Miran highlighted that the inflation picture has deteriorated since December, attributing this shift not primarily to the ongoing war in Iran but to trends observed in the months leading up to the conflict. He stated, "Some other sectors started contributing more, and so that … makes it a little bit more problematic than it was just at the beginning of the year." This change in the composition of inflation has raised concerns about the economic outlook.
Historically, Miran has favored more aggressive interest rate cuts compared to his colleagues at the Fed. However, he has revised his expectations from anticipating four rate cuts this year to now expecting three. This adjustment reflects a broader concern about inflation trends and the implications for economic growth.

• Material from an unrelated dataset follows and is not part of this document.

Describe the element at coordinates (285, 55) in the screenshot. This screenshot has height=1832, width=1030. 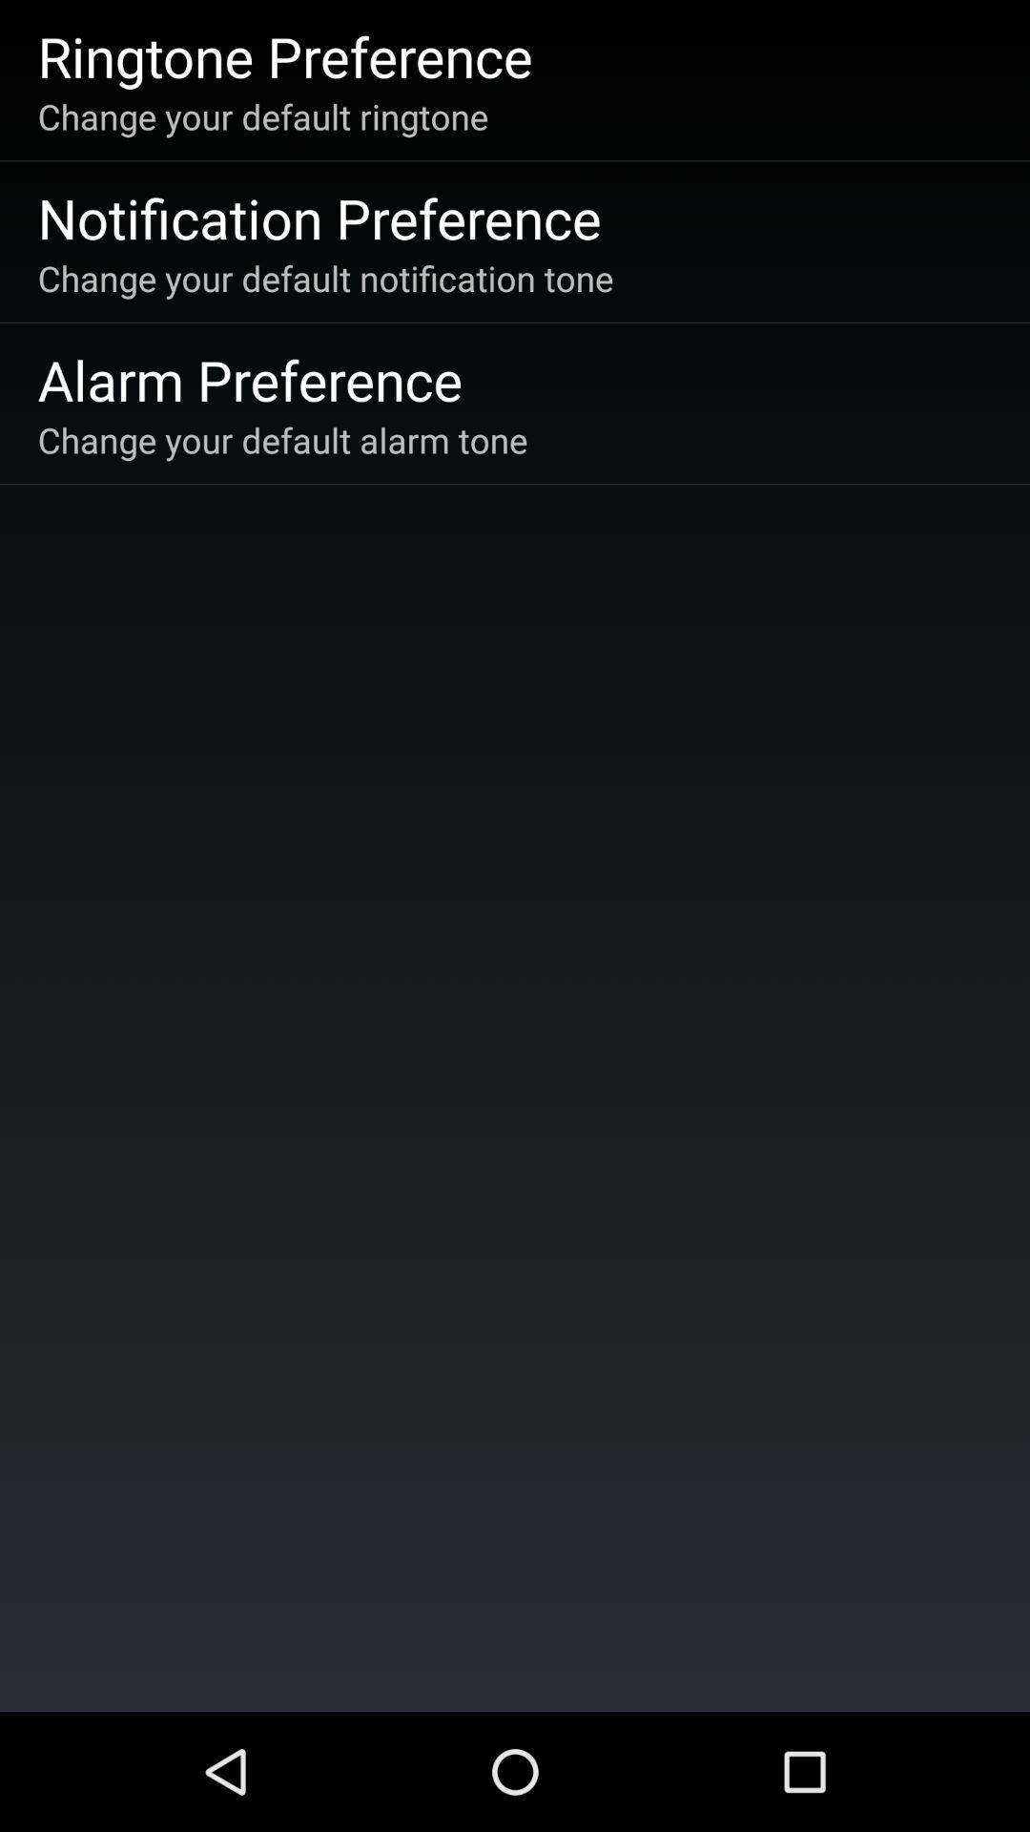
I see `ringtone preference app` at that location.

Despite the negative inflation signals, Miran also pointed out that job market data has shown slight improvement. This mixed data has influenced his stance on interest rates, moving from advocating for rates below neutral to a neutral stance, which aims to neither stimulate nor contract economic growth. He noted, "Those two things together would suggest to me that interest rates should probably be slightly below neutral," but decided to adopt a neutral approach given the uncertainties present in the economy.
Miran pointed out that the current benchmark interest rate of 3.5%-3.75% is approximately one percentage point above the neutral level. He expressed concerns over economic forecasts amid the uncertainties stemming from the Iran conflict and potential energy price shocks. "It runs the risk of making that gradual cooling trend (in the job market) a little bit less gradual," he cautioned.

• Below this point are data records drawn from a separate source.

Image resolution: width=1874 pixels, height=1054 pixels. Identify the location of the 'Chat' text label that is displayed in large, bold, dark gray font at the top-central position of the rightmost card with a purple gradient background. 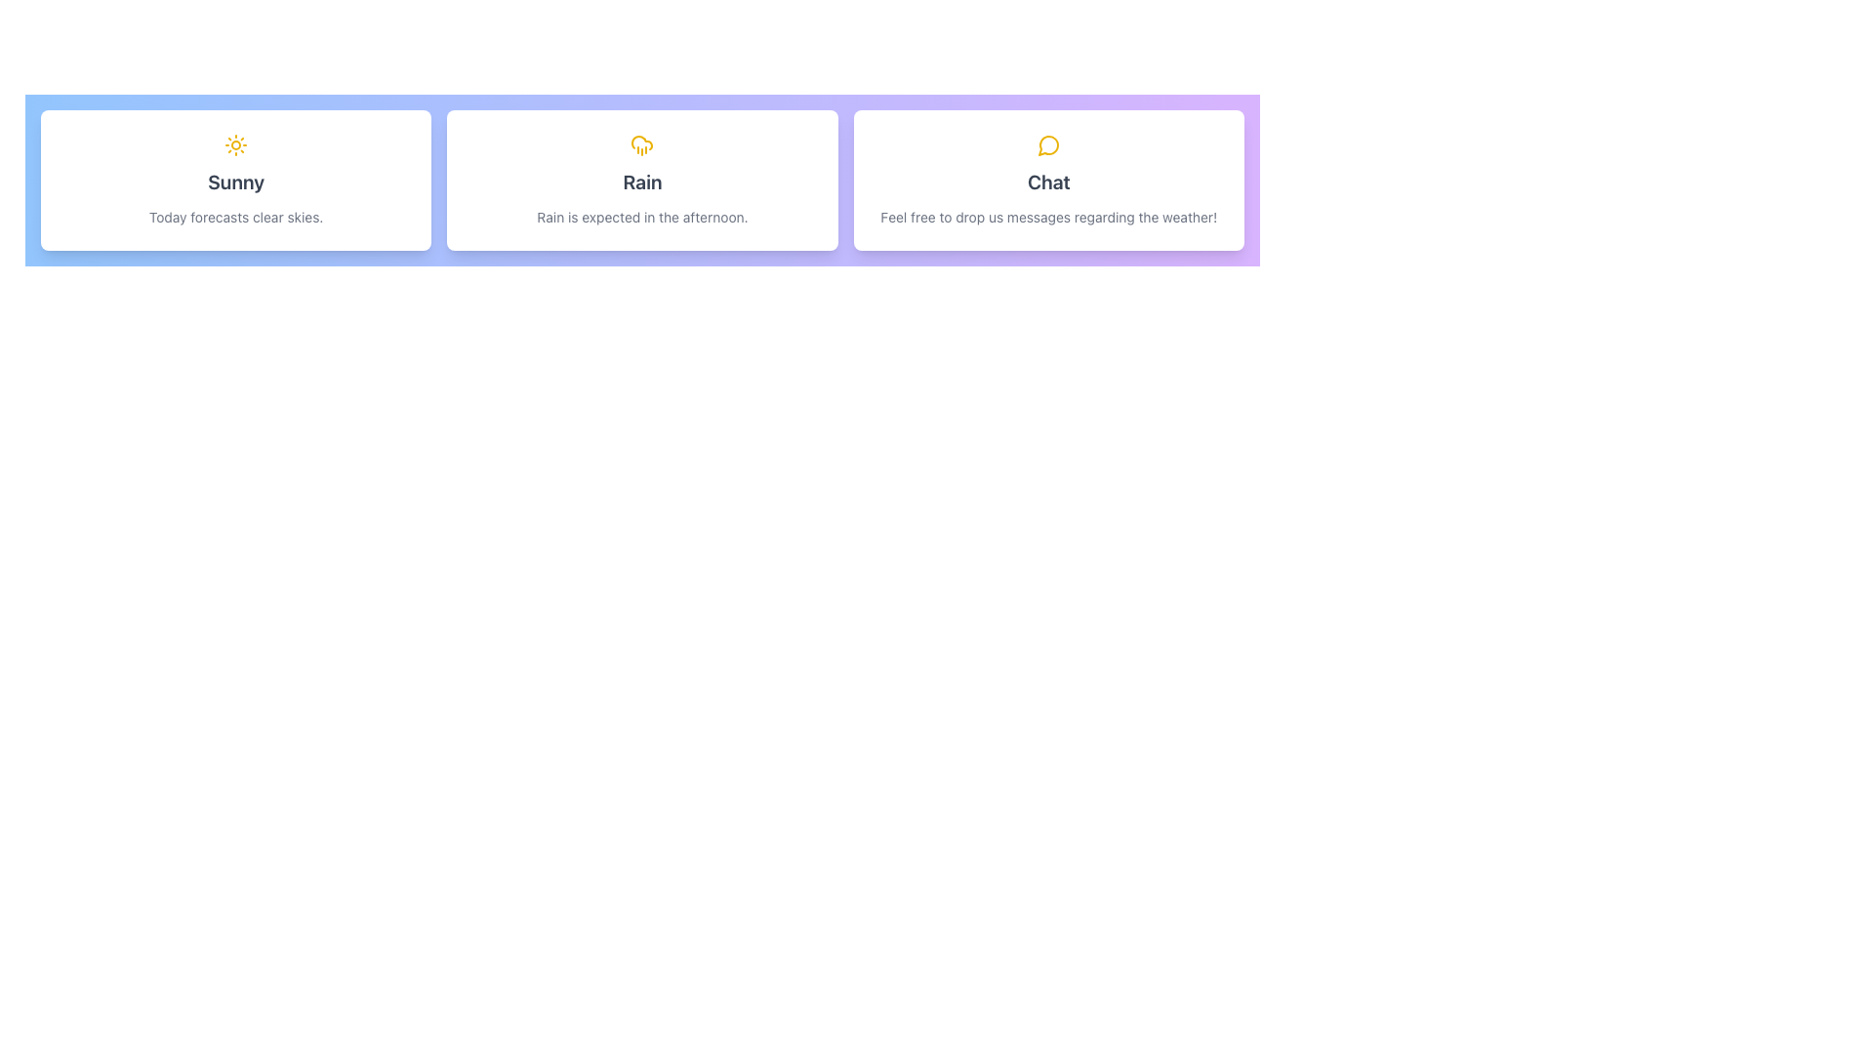
(1047, 182).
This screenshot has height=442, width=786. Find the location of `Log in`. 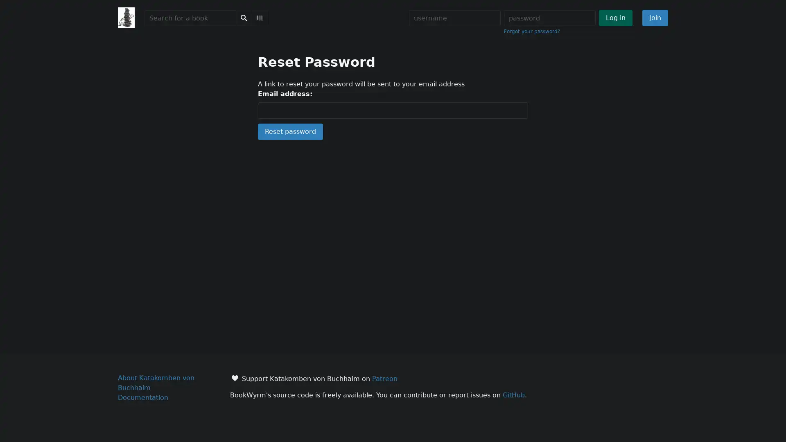

Log in is located at coordinates (615, 18).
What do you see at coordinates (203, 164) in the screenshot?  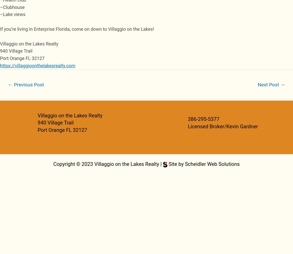 I see `'Site by Scheidler Web Solutions'` at bounding box center [203, 164].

However, Miran does not believe that the recent spike in energy prices will have a lasting impact on inflation over the long term. He stated that any potential inflationary effects from the energy price surge are unlikely to persist beyond 12 to 18 months, as the effects of monetary policy begin to take hold.
The concerns raised by Miran echo sentiments expressed by other Federal Reserve officials, including John Williams, President of the New York Federal Reserve. Williams noted that the ongoing conflict in the Middle East presents "substantial risks" to the US economy, with potential supply shocks leading to increased inflation through higher commodity prices. He highlighted that rising energy prices are already affecting the costs of consumer goods, from groceries to airfares.
Overall, the Fed is facing a challenging environment, balancing the risks of rising inflation with the need to support economic growth. As the situation evolves, Miran's more hawkish approach may influence future monetary policy decisions as the Fed seeks to navigate the complexities of the current economic landscape.
In conclusion, the Federal Reserve's stance on inflation and interest rates remains fluid, particularly in light of recent developments in the job market and global events. Miran's comments underscore the Fed's ongoing assessment of inflation risks and its commitment to adjusting policy as necessary to achieve economic stability.